À ce jour, le Centre Hospitalier Privas Ardèche n’est ni informé de l’ouverture d’une enquête préliminaire par le parquet, ni de l’existence d’un signalement déposé en octobre 2025.
Souhaitant préserver la confidentialité et la qualité des échanges en cours, l’établissement ne s’exprimera pas sur les situations individuelles.
Néanmoins, le Centre Hospitalier de Privas Ardèche tient à rappeler son engagement constant en faveur de la qualité de vie au travail et du bien-être de ses agents, axe majeur de sa politique managériale et sociale.
À ce titre, plusieurs actions structurantes ont été engagées, parmi lesquelles :
• le déploiement de formations aux premiers secours en santé mentale,
• la mise en place de procédure formalisée de signalement,
• le renforcement du service de santé au travail, désormais composé d’un médecin, d’une infirmière et d’un psychologue du travail.
Par ailleurs, un baromètre social, porté par l’ANFH, sera déployé à compter d’avril 2026 afin de compléter et d’objectiver les actions déjà engagées.
Le Centre Hospitalier de Privas Ardèche conteste donc fermement les accusations portées.

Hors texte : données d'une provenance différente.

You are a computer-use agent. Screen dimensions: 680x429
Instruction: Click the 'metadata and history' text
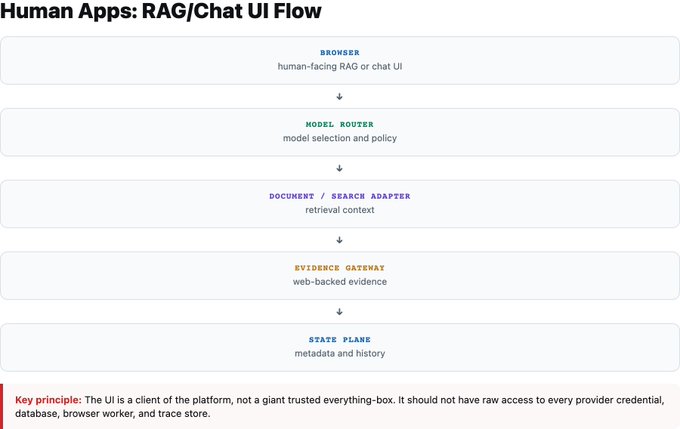pyautogui.click(x=340, y=354)
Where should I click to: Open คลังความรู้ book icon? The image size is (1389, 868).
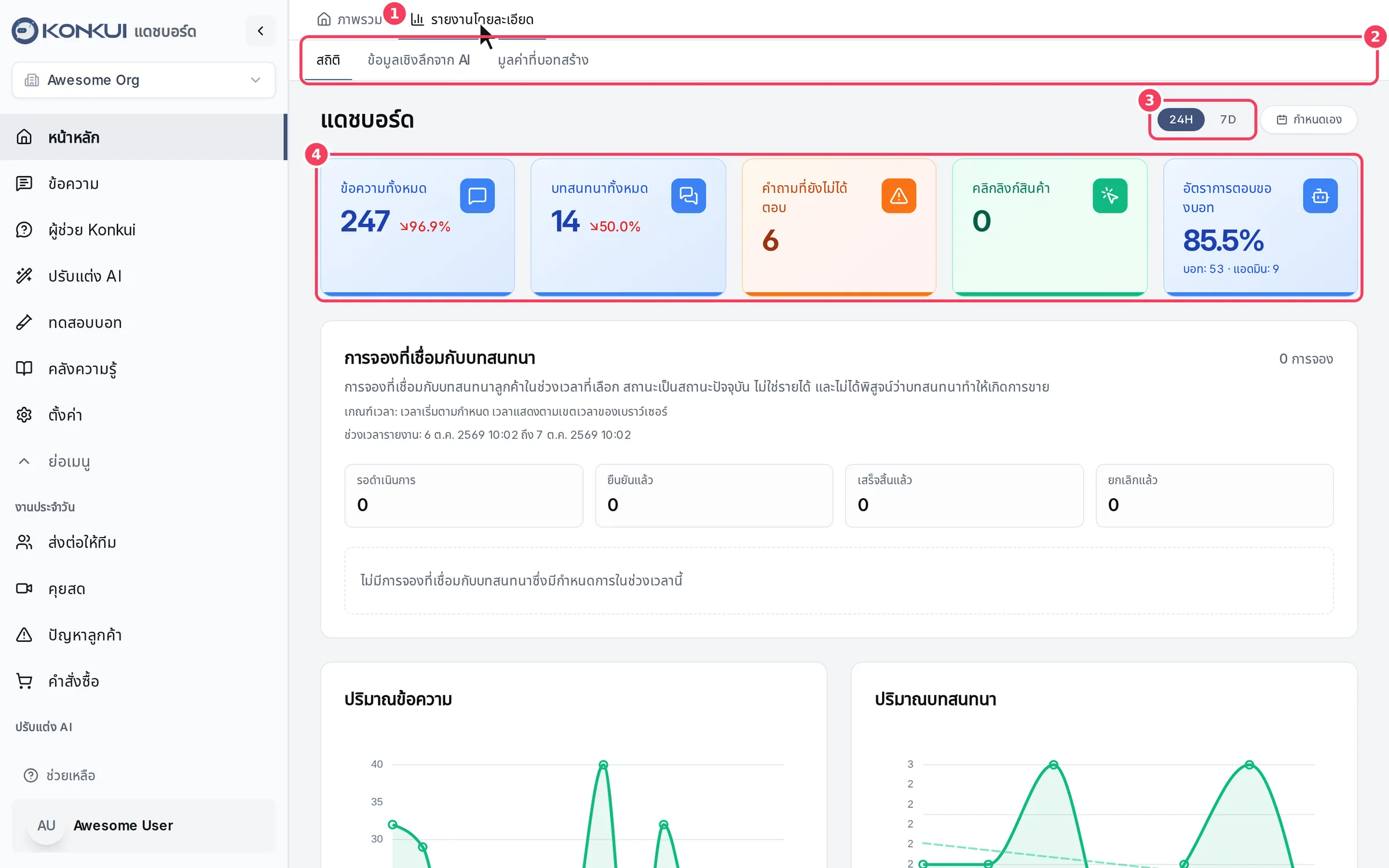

L’établissement réaffirme qu’il ne cautionne en aucun cas des pratiques de harcèlement moral et qu’il œuvre au contraire pour un environnement de travail respectueux et bienveillant. Le Centre Hospitalier de Privas Ardèche tient également à souligner que la qualité de l’accueil et des soins dispensés aux usagers demeure en toutes circonstances une priorité absolue pour l’ensemble des équipes."